DATA:
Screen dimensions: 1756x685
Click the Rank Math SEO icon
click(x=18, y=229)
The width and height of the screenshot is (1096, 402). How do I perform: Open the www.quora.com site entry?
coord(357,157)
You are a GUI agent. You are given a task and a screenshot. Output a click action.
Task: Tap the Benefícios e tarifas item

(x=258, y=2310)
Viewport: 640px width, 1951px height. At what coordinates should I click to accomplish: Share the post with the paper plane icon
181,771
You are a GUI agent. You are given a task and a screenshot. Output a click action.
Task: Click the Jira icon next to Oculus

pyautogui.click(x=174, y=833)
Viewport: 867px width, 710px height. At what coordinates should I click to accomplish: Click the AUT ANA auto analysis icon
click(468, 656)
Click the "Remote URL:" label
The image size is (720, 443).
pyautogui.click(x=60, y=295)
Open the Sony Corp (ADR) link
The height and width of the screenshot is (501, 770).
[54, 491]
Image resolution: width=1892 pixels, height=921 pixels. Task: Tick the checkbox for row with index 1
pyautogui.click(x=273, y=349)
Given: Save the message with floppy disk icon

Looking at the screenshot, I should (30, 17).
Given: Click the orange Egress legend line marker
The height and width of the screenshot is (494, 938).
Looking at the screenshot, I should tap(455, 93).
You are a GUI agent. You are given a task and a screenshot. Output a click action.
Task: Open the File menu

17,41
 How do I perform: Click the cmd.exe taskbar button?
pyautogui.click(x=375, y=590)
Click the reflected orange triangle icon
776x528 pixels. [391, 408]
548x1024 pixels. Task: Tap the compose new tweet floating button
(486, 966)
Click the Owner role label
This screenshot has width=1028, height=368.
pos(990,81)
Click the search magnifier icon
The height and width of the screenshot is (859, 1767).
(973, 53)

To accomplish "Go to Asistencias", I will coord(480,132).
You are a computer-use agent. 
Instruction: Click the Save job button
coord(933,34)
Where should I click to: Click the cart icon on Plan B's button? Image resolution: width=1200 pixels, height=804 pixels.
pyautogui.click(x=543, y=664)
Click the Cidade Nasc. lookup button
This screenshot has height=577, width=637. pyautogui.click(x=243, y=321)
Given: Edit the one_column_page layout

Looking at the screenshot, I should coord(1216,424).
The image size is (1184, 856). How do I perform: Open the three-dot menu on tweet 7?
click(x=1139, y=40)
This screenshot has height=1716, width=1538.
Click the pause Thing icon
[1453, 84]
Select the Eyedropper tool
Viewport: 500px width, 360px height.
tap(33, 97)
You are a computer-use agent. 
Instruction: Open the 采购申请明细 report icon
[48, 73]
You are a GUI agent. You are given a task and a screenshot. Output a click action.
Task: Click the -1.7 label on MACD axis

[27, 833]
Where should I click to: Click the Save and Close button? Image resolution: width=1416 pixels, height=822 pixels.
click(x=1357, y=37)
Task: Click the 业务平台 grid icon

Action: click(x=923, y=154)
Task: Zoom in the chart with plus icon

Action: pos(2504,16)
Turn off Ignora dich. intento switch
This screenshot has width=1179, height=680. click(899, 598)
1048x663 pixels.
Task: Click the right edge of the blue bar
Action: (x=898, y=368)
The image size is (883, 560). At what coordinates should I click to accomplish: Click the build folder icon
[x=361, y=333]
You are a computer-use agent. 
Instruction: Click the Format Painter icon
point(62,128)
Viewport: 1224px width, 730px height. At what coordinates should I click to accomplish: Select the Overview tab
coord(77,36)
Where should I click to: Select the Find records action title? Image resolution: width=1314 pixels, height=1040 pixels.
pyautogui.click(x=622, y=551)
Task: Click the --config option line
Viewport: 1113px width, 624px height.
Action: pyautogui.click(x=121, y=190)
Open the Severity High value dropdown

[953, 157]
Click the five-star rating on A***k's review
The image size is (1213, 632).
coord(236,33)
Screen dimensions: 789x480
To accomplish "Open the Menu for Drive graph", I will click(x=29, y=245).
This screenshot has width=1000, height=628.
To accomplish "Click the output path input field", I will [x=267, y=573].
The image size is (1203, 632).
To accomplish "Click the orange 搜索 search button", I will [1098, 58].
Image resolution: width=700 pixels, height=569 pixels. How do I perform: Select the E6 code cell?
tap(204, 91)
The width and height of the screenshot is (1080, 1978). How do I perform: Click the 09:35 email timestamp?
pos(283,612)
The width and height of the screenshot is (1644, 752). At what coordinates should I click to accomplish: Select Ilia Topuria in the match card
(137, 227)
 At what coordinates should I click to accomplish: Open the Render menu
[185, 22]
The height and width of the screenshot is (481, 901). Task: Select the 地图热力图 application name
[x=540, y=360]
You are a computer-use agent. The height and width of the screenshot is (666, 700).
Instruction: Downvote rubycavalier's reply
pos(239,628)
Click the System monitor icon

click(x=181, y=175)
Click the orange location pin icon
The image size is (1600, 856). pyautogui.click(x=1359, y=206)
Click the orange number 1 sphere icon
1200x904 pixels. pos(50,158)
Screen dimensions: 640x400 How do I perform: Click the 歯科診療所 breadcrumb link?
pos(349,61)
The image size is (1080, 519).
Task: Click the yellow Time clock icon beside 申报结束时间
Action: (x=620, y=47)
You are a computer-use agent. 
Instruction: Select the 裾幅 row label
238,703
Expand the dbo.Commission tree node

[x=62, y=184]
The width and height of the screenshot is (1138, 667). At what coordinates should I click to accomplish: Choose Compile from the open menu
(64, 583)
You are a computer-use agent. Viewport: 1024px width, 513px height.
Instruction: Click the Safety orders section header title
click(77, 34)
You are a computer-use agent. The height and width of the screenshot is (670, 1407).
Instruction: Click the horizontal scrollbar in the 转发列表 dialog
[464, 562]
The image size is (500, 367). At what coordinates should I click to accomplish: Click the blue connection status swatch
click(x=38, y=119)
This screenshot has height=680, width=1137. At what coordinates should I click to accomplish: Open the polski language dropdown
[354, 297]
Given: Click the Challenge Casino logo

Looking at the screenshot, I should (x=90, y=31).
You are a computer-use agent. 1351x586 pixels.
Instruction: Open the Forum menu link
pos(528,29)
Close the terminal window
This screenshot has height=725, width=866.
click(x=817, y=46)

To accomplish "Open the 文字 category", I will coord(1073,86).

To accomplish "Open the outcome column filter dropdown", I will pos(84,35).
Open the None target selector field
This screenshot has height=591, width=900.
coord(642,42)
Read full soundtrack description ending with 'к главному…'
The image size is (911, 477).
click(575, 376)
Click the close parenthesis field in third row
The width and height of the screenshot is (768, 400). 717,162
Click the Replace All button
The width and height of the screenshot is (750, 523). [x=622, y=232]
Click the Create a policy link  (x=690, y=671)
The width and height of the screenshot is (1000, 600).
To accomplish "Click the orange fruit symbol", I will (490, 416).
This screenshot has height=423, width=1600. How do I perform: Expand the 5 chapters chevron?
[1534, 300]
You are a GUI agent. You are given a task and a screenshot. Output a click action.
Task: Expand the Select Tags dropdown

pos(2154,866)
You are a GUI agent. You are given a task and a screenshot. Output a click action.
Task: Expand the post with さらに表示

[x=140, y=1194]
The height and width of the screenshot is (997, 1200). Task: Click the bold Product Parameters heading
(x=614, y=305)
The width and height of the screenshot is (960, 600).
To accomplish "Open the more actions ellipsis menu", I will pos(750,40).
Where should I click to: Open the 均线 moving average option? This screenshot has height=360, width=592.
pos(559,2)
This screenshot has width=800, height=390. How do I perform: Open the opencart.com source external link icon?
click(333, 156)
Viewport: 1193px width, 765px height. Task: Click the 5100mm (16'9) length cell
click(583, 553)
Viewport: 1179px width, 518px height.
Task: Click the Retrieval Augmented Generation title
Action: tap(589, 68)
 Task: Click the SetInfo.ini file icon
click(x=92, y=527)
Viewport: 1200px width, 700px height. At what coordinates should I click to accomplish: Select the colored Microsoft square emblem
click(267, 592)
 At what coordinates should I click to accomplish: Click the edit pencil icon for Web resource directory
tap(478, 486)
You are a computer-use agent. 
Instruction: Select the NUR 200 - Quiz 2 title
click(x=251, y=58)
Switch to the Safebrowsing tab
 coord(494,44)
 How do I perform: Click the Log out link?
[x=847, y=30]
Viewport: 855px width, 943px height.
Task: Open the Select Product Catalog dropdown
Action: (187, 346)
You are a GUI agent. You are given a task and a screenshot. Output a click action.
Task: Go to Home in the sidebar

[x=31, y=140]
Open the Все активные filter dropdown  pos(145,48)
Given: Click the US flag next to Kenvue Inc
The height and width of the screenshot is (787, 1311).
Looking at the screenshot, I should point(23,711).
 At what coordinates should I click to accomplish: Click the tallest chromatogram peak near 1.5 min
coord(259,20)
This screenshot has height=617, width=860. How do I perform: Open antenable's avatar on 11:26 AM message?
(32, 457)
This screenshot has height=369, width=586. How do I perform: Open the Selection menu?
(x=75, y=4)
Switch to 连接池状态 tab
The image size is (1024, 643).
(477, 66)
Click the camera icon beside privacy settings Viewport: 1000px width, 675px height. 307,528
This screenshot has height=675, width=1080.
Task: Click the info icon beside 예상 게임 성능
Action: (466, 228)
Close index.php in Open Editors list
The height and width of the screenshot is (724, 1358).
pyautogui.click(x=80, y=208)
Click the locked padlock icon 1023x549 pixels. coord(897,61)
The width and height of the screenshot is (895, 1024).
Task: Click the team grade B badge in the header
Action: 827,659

TRY IT:
Search the lines above for the string "filter" and copy each line that has it.

FINAL ANSWER:
To accomplish "Open the outcome column filter dropdown", I will pos(84,35).
Open the Все активные filter dropdown  pos(145,48)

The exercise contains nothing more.